Le miré estupefacto.

—¿Entonces, por qué demonios…? —dije.

El doctor Lenz no me dejó terminar la frase.

—Usted tiene todo el derecho a saber las razones que tenía para determinarlo a favorecer a Kramer. En medicina, administramos con frecuencia ciertas substancias llamadas reactivantes. Cuando nos parece que un paciente sufre de cierta enfermedad y no nos es posible formular un diagnóstico seguro, le inyectamos cierta substancia que sabemos agravará los síntomas del mal sospechado, si es que en verdad de éste se trata. Aplique usted esto a nuestro problema. Nos parece que hay algo positivamente malo en el Dagonet. Sabemos que algunos miembros de su compañía han reaccionado de un modo anormal a la aparición de Kramer.

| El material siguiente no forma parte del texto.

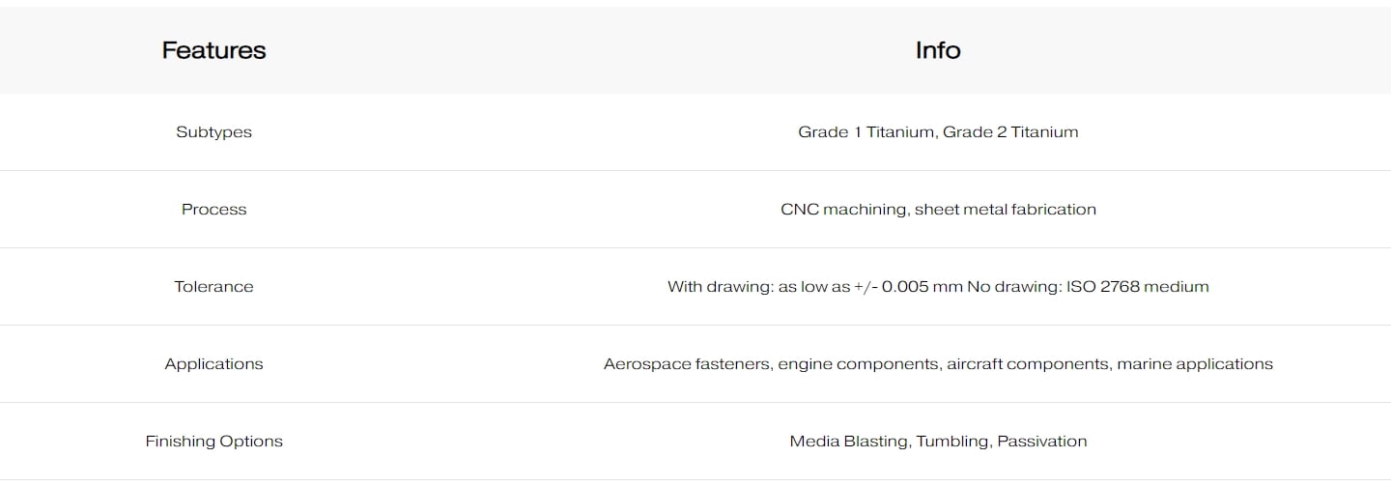Select the Passivation finishing option
Viewport: 1391px width, 486px height.
(x=1041, y=442)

Poniéndonos en estrecho y continuo contacto con él es posible que logremos desencadenar una crisis, siempre que Kramer tenga alguna relación con esos sucesos. Si su presencia en el Dagonet produce reacciones violentas, tendremos mayor probabilidad de poner el dedo en el foco de la infección. Si, por el contrario, se le recibe sin resistencia, al menos podemos eliminarlo como causa de irritación.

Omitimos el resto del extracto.